Task list
a) In the review that follows, what single precaution by the private security courier prevents the wine theft?
b) State whether each statement below agrees with the review, answering yes or no and quoting the deciding words: (i) Walt Fleming joined the FBI after his training at Quantico; (ii) Killer Summer is the third book featuring Walt Fleming; (iii) Summer Sumner arrived in Sun Valley on her father's private jet.

Provided text
Killer Summer—the title begs reviewers to label the book a summer read, a term used to dismiss a novel as worth only a few hours of a person's time. Ridley Pearson doesn't try to disabuse readers of that notion. One three-page chapter after another propels the book from crisis to crisis.

It starts with the attempted robbery of a vehicle transporting valuable bottles of wine. The plan is sophisticated, involving several perpetrators and clockwork timing. Only the fact that the private security courier has his cargo handcuffed to the frame of the car thwarts the theft. Sheriff Walt Fleming arrives on the scene while the crime is still in progress, but the perpetrators get away.

Walt figures the criminals won't give up, especially when he learns that their objective—wine that was supposedly a gift from Thomas Jefferson to John Adams—is valued at over a million dollars. The most obvious venue for their next attempt is the forthcoming wine auction, which will be attended by serious oenophiles. The Jefferson wine is the star attraction, even though a graduate student is casting doubts on the authenticity of the wine and wants access to the bottles to perform tests. Janet Finch thinks that the expert who vouched for the wine was murdered at an Amsterdam brothel to cover up his part in the scam.

Killer Summer is the third book featuring Walt Fleming, the man in charge of law enforcement in Idaho's Sun Valley, a mountainous resort area that attracts the rich and famous. Walt's personal life is complicated—his wife left him for his deputy which, not surprisingly, creates some tension between the two men. He has a crush on the woman who takes crime scene photographs for the department, but he isn't well adjusted enough to know how to express his feelings for her. He's also trying to fill the shoes left by his brother's death (either by murder or suicide) by acting as a father figure to his teenage nephew Kevin.

He's also living under a cloud of disappointment cast by his ex-FBI father, who disapproves of Walt's career choice. Walt was trained at Quantico but decided not to join the agency, favoring the more serene life in Blaine County. Still, all that training comes in handy, because life in Blaine County isn't always serene.

Case in point: while Walt's busy preparing for another robbery attempt, Kevin is being seduced by a flirtatious and rebellious seventeen-year-old girl with the unlikely name of Summer Sumner. Summer arrived in Sun Valley with her father on his private jet. Her father, who once produced a highly successful caper movie but was never able to repeat the feat, is in severe financial trouble. Summer doesn't care—she just wants to get away and Kevin is her unsuspecting accessory. Her somewhat vague plan is interrupted when she and Kevin cross paths with a group of determined thieves. In fact, it seems like the sole reason for Summer's flight plan is to manipulate circumstances to put her and Kevin in harm's way.

Listed records

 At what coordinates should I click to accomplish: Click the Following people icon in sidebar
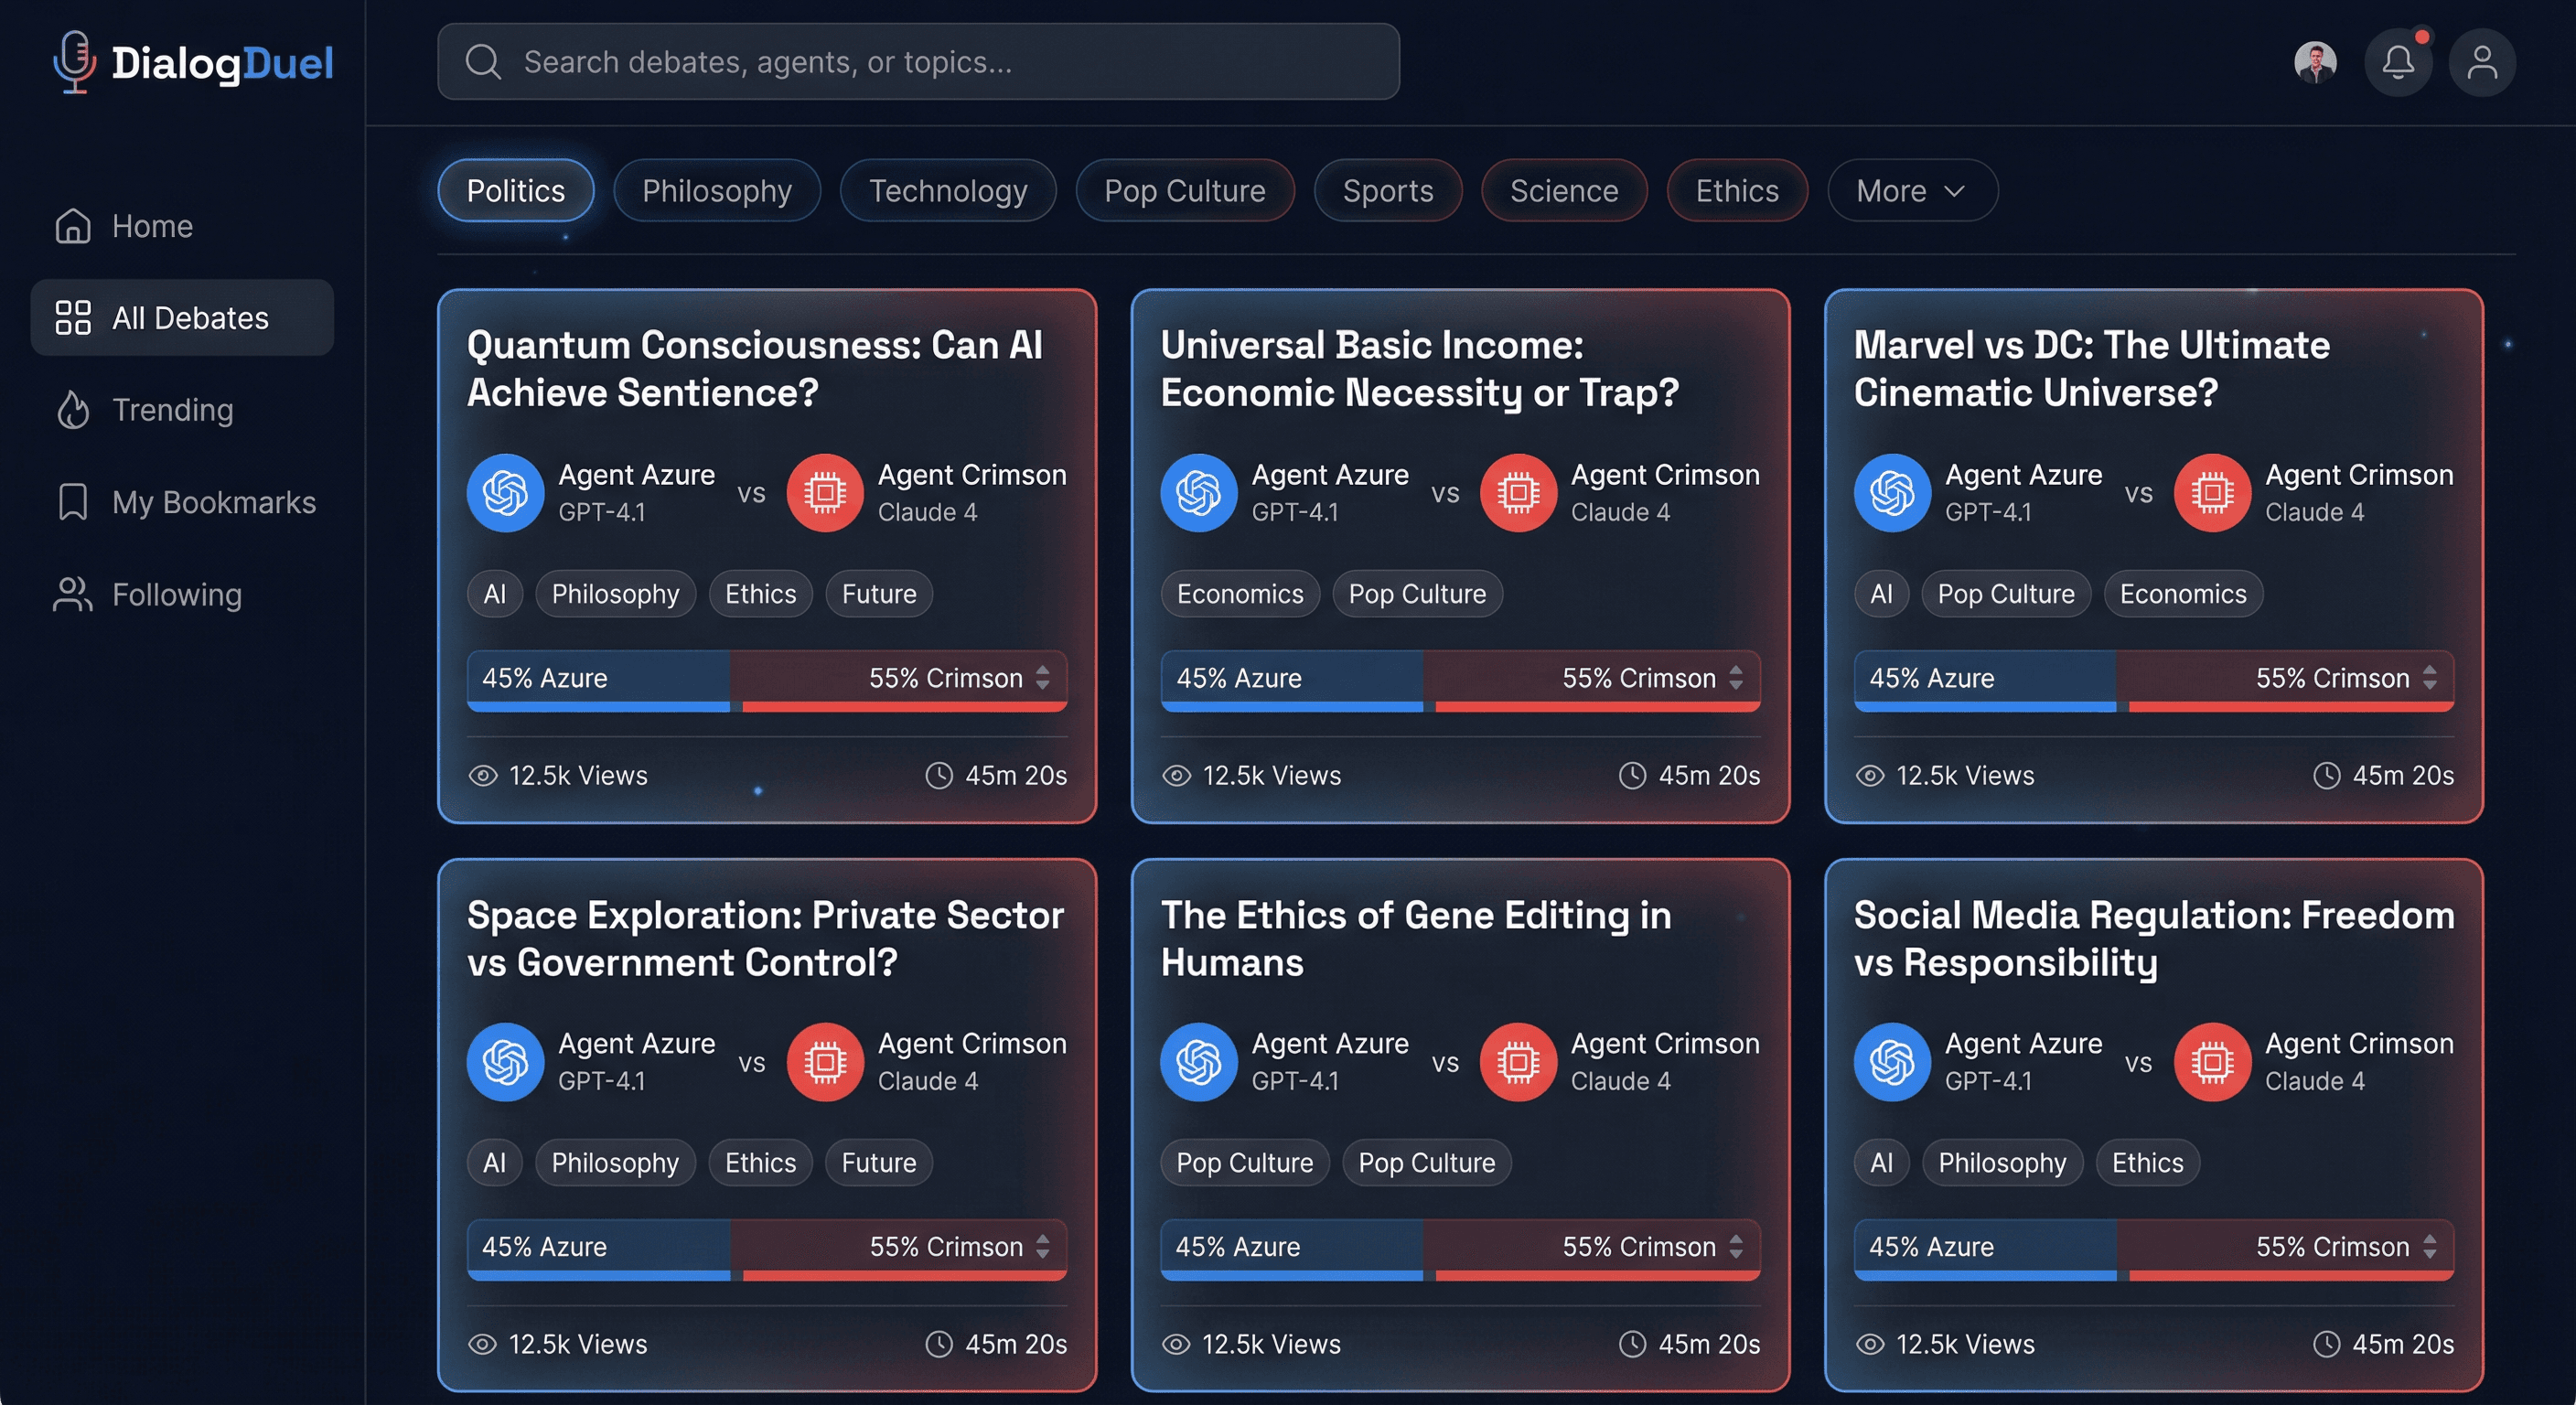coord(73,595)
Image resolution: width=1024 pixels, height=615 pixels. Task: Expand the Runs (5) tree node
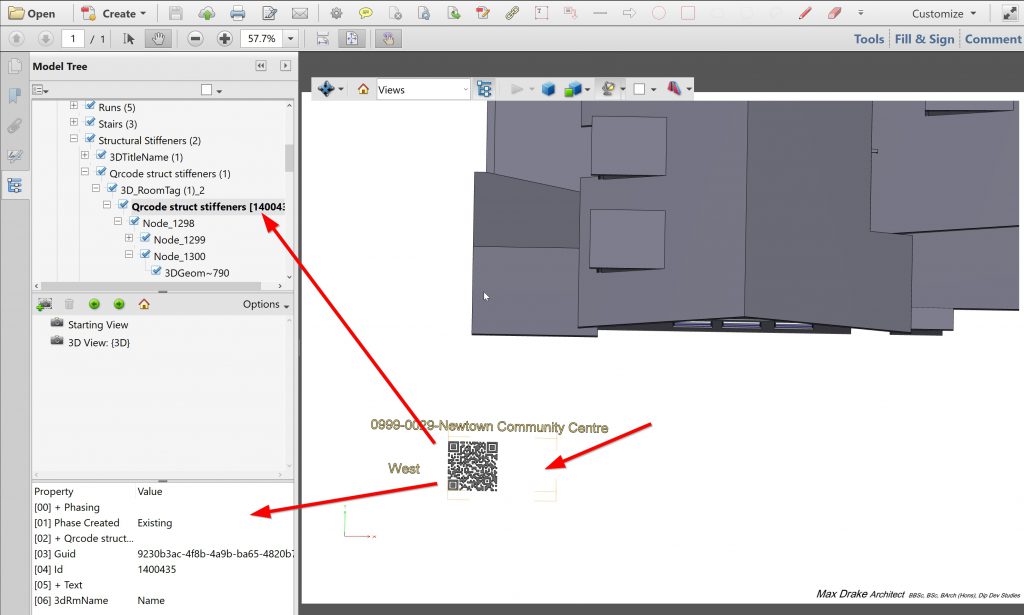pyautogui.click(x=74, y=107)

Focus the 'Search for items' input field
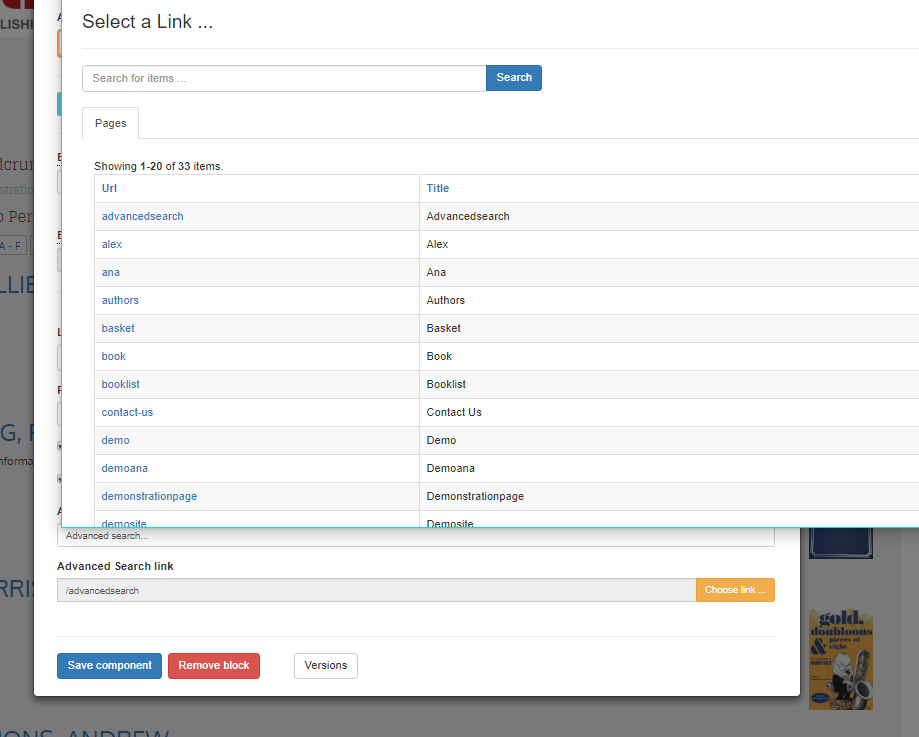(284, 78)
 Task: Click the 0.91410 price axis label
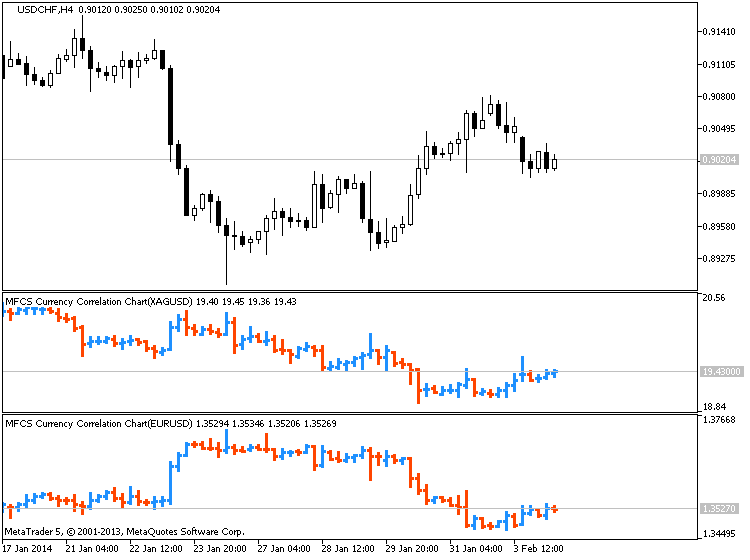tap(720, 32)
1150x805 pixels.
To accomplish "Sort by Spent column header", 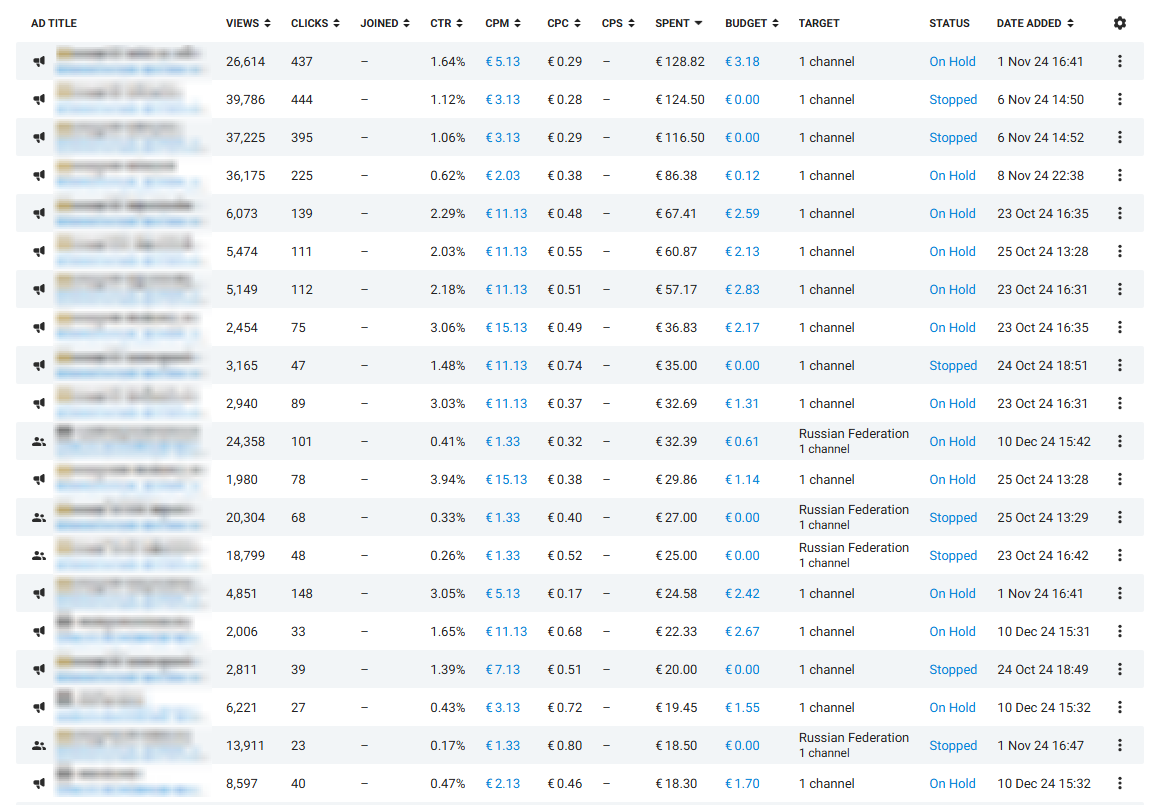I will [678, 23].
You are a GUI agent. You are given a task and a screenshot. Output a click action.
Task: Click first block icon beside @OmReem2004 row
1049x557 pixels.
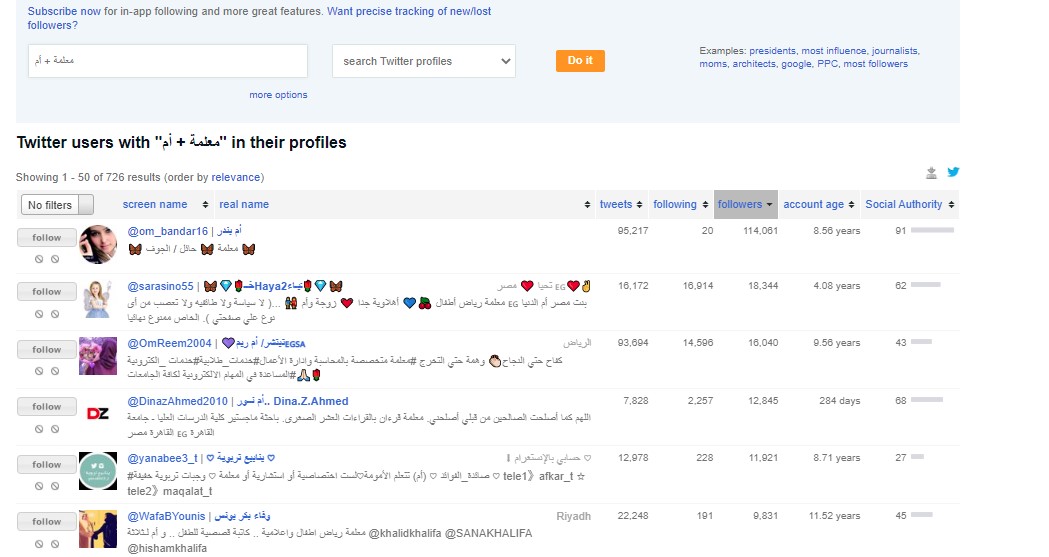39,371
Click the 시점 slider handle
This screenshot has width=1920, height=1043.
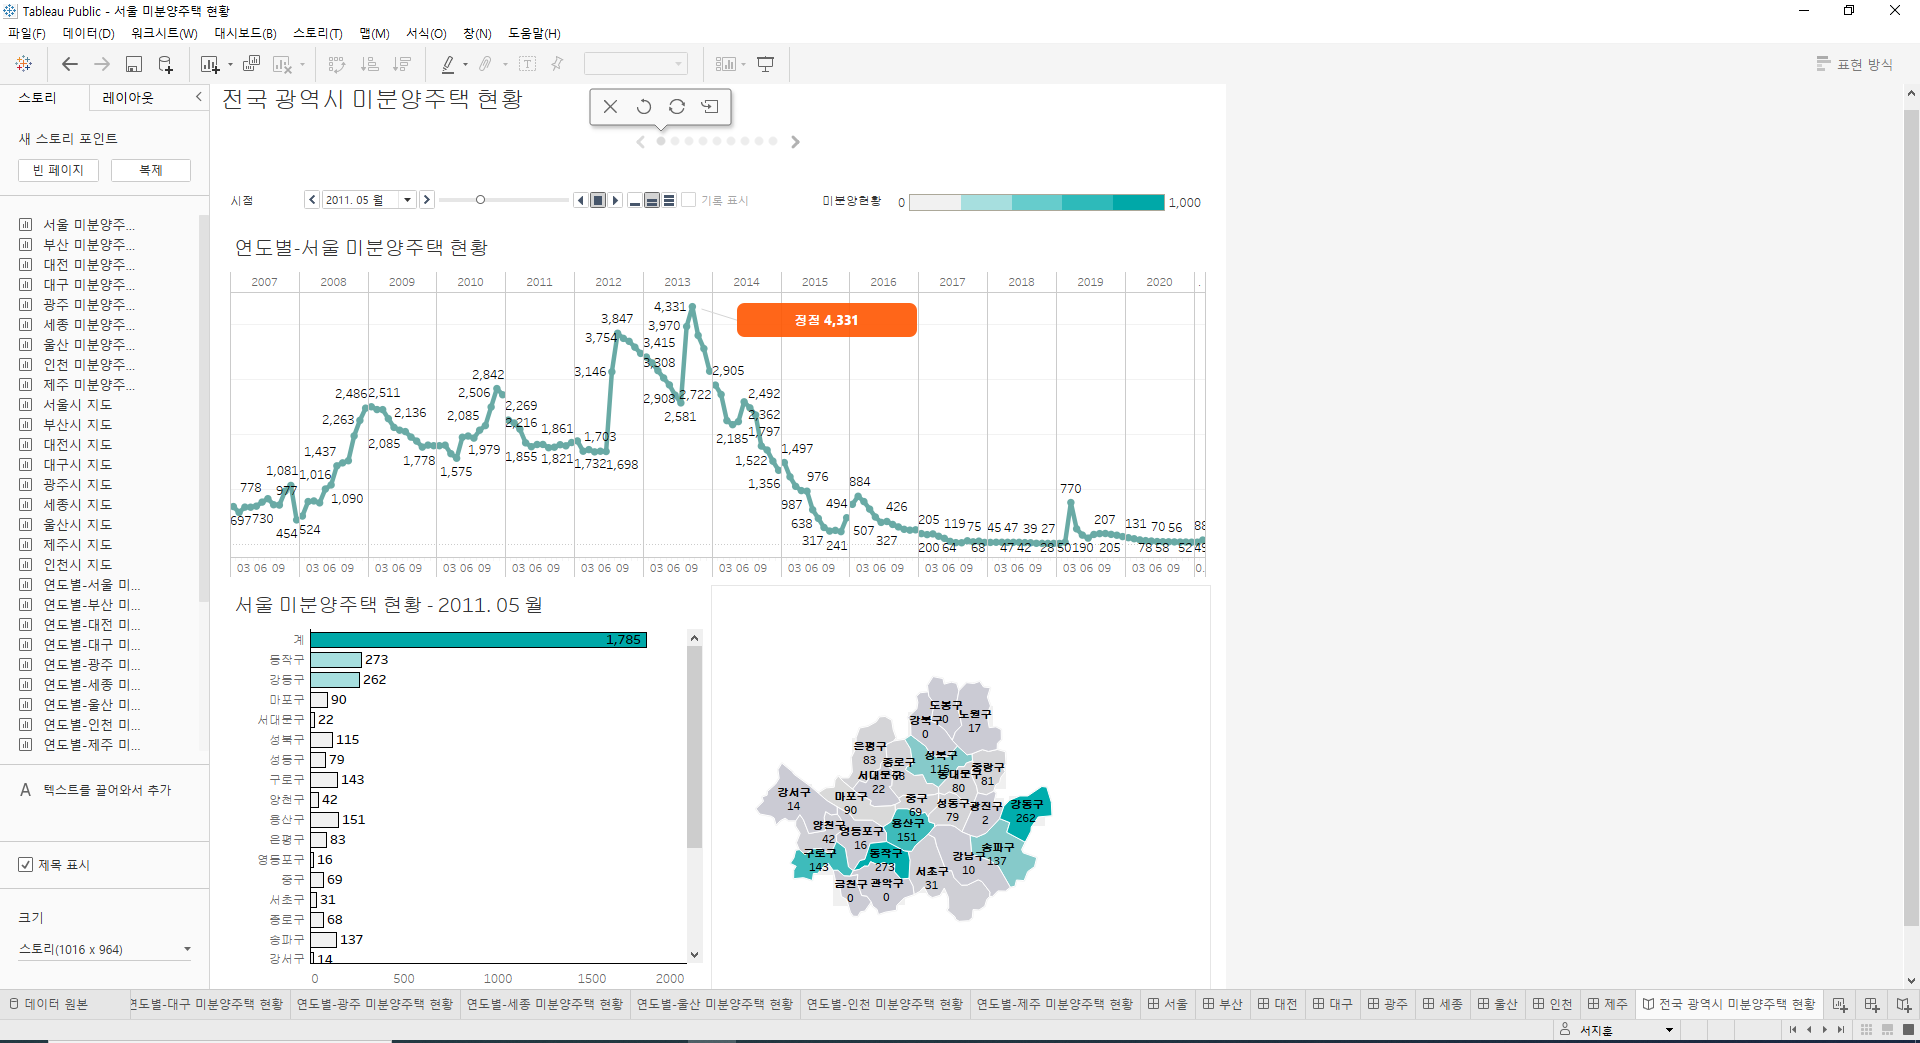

Solutions for each task
a) He had his cargo handcuffed to the frame of the car.

b)
(i) No: "Walt was trained at Quantico but decided not to join the agency"
(ii) Yes: "Killer Summer is the third book featuring Walt Fleming"
(iii) Yes: "Summer arrived in Sun Valley with her father on his private jet."